Apesar de envolver apenas os fabricantes de cigarros, o julgamento da ADI 3952 será um leading case para os setores de combustíveis e bebidas, em que também se exige registro especial para operar.

Requisitos

A partir do voto-vista da ministra Cármen Lúcia, os ministros do Supremo vão bater o martelo sobre a constitucionalidade do inciso II do artigo 2ª do Decreto-Lei 1.593, de 1977. A norma autoriza a Receita Federal a cancelar o registro especial de fabricantes de cigarros que não pagam tributos ou descumprem obrigações acessórias, como entrega de declarações.

Na prática, a ausência de registro especial impede as fábricas de funcionarem.

No início do julgamento, em outubro de 2010, o relator do caso, ministro Joaquim Barbosa, condicionou o cancelamento do registro especial ao atendimento de três requisitos: a relevância do valor do débito e o devido processo legal para que a empresa possa recorrer da punição e também da cobrança dos impostos (Leia a íntegra do voto abaixo).

Em 2001, o governo alterou o decreto de 77 por meio da Medida Provisória 2152-35. Com isso, passou a prever que os fabricantes sejam intimados de sua situação fiscal e possam recorrer do cancelamento do registro especial.

Caso prevaleça a interpretação do ministro Joaquim Barbosa, especialistas afirmam que o Judiciário continuará analisando o caso a caso.

Sanção ou regulação?

O Supremo tem jurisprudência consolidada que impede a restrição de atividade empresarial como forma de forçar o pagamento de tributos pelo contribuinte. As Súmulas 70, 323 e 547, por exemplo, vedam a chamada sanção política. Mas a Fazenda Nacional tem defendido que, neste caso, o principio da livre iniciativa pode ser limitado por outros interesses sociais.

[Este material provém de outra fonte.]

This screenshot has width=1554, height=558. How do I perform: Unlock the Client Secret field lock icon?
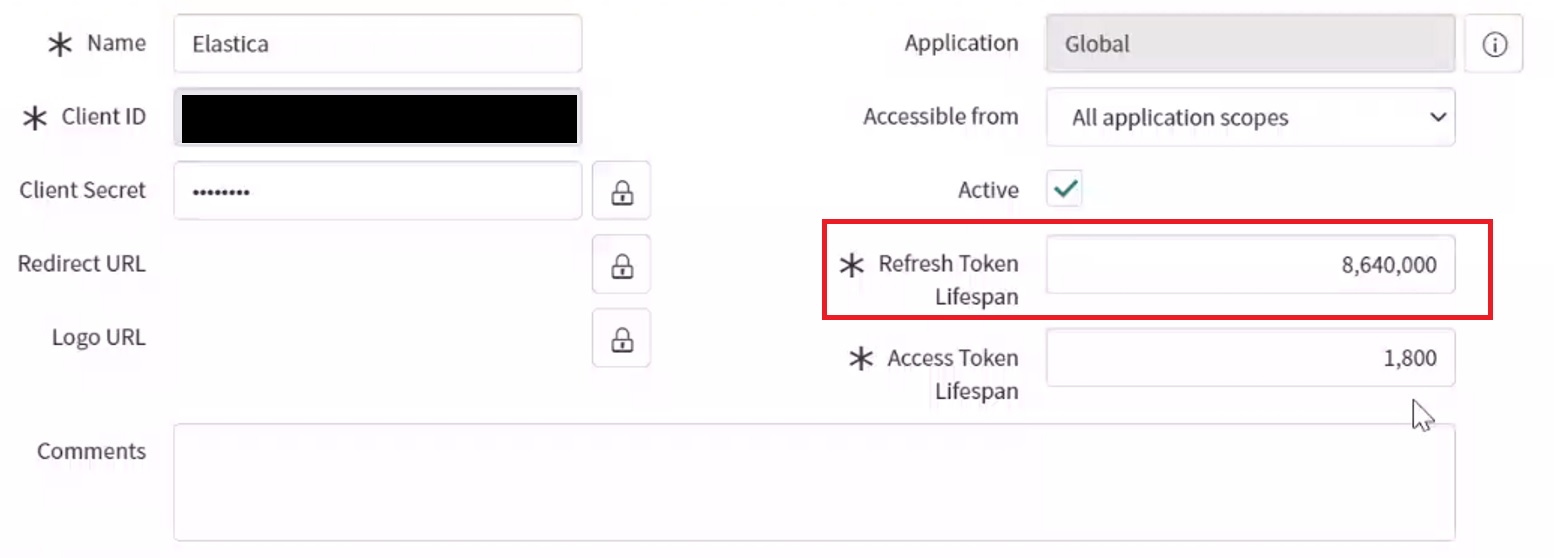point(621,191)
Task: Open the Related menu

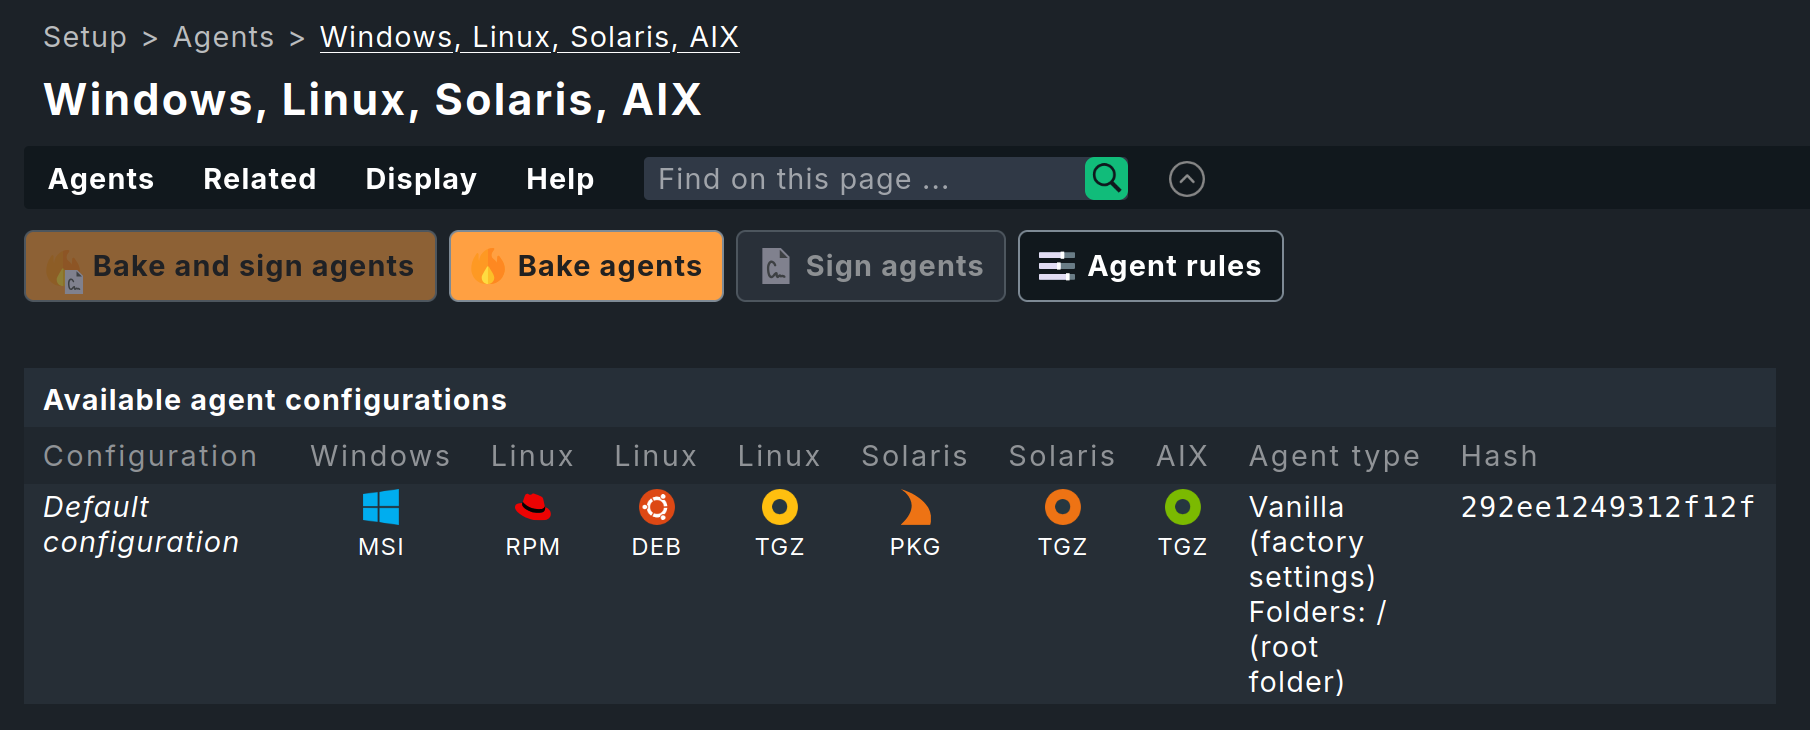Action: tap(259, 178)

“O registro especial é condição para que se tolere a atividade econômica danosa à saúde pública, e adequada e necessária aos imperativos de saúde pública, defesa do consumidor, livre iniciativa e concorrência leal”, afirma Seefelder.

Para a advogada Ana Tereza Basílio, do Instituto Brasileiro de Ética Concorrencial (ETCO), “a grande importância do julgamento é relativizar a jurisprudência do Supremo que veda a restrição de direitos dos contribuintes para o pagamento de tributos”.

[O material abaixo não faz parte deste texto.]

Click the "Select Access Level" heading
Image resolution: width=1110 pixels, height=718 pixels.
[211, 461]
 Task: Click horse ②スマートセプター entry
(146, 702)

Basílio argumenta que além de impactar os cofres públicos, o não pagamento de impostos de forma reiterada vai contra a função extrafiscal da tributação. No caso dos cigarros, a alta carga tributária visa reduzir o consumo do produto e financiar a saúde pública.

Precedente

Em 2013, o Supremo chancelou o cancelamento do registro especial ao julgar o caso da fabricante de cigarros mais inadimplente do país (RE 550.769). Na ocasião, a maioria dos ministros seguiu o voto do relator, ministro Joaquim Barbosa, que reforçou sua posição sobre a constitucionalidade da cassação do registro especial, desde que observados os três requisitos.

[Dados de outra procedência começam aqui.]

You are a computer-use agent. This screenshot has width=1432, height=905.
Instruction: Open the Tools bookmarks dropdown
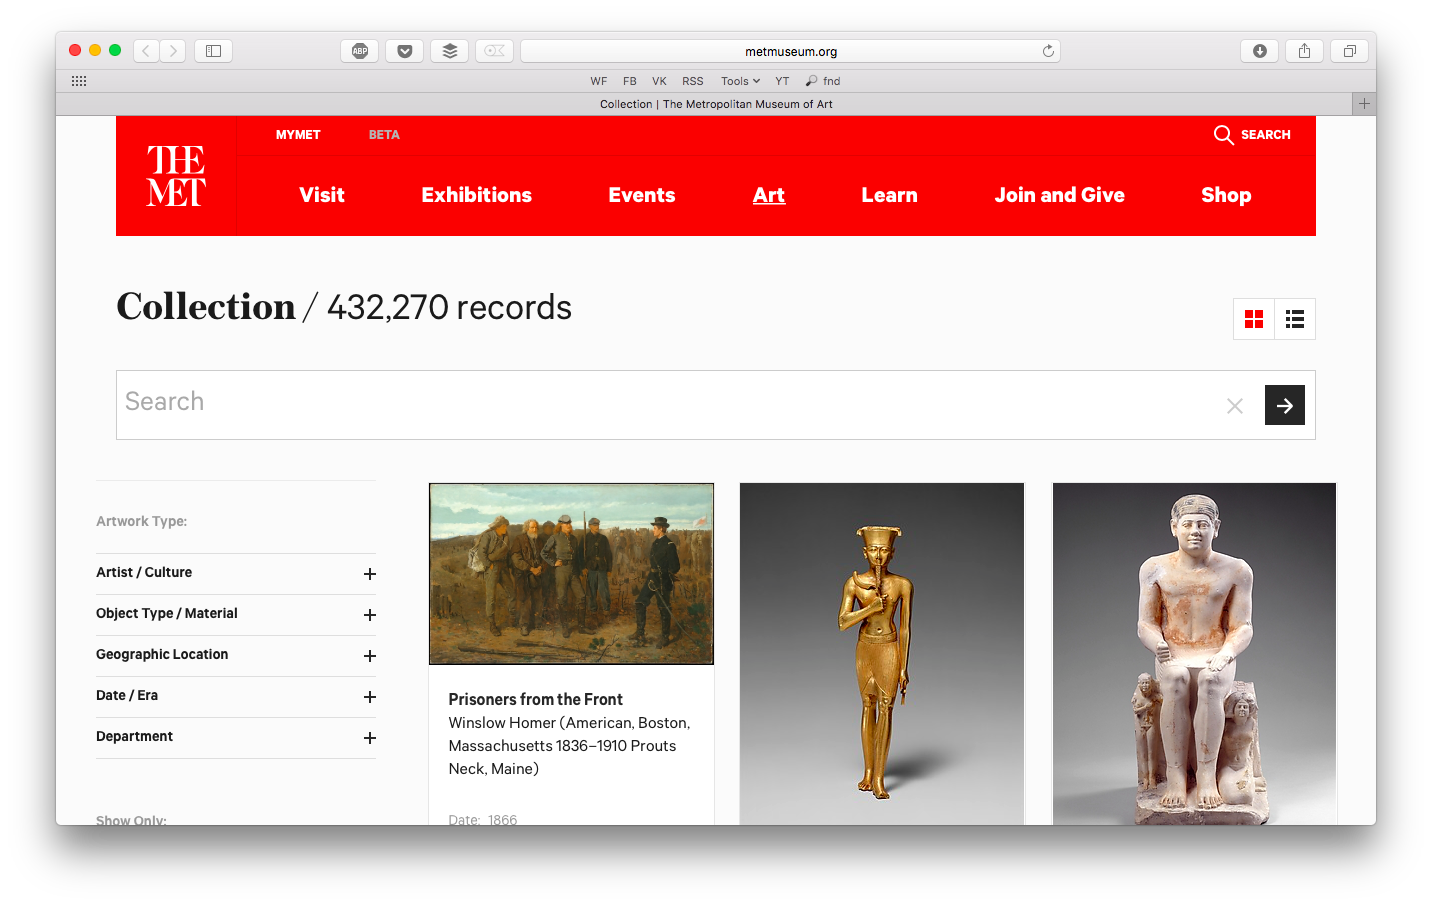click(740, 81)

“A meu juízo, o entendimento no sentido da inconstitucionalidade das sanções políticas não contempla o desrespeito reiterado à legislação tributária”, afirmou o ministro Ricardo Lewandowski.

Os ministros Gilmar Mendes, Marco Aurélio e Celso de Mello ficaram vencidos. Entenderam que o fechamento da empresa seria uma espécie de sanção política.

“Trata-se de medida desproporcional e em frontal descompasso com os princípios constitucionais da livre iniciativa e do devido processo legal”, afirmou o ministro Gilmar Mendes, acrescentando que os efeitos da sonegação na concorrência não justificariam a medida.

A ministra Cármen Lúcia, que profere o voto-vista nesta quarta-feira, não participou do julgamento da American Virginia. Mas, ao pedir vista na ADI 3952, afirmou que dar interpretação conforme a Constituição em cada caso concreto “seria entregar ao administrador fazendário a aplicação da Constituição ou não”.

O Supremo ganhou dois novos integrantes de 2013 para cá: os ministros Roberto Barroso e Edson Fachin, que não votará no julgamento da ADI por ter substituído o relator, Joaquim Barbosa. O ministro Dias Toffoli está impedido no caso, e também não vai se manifestar.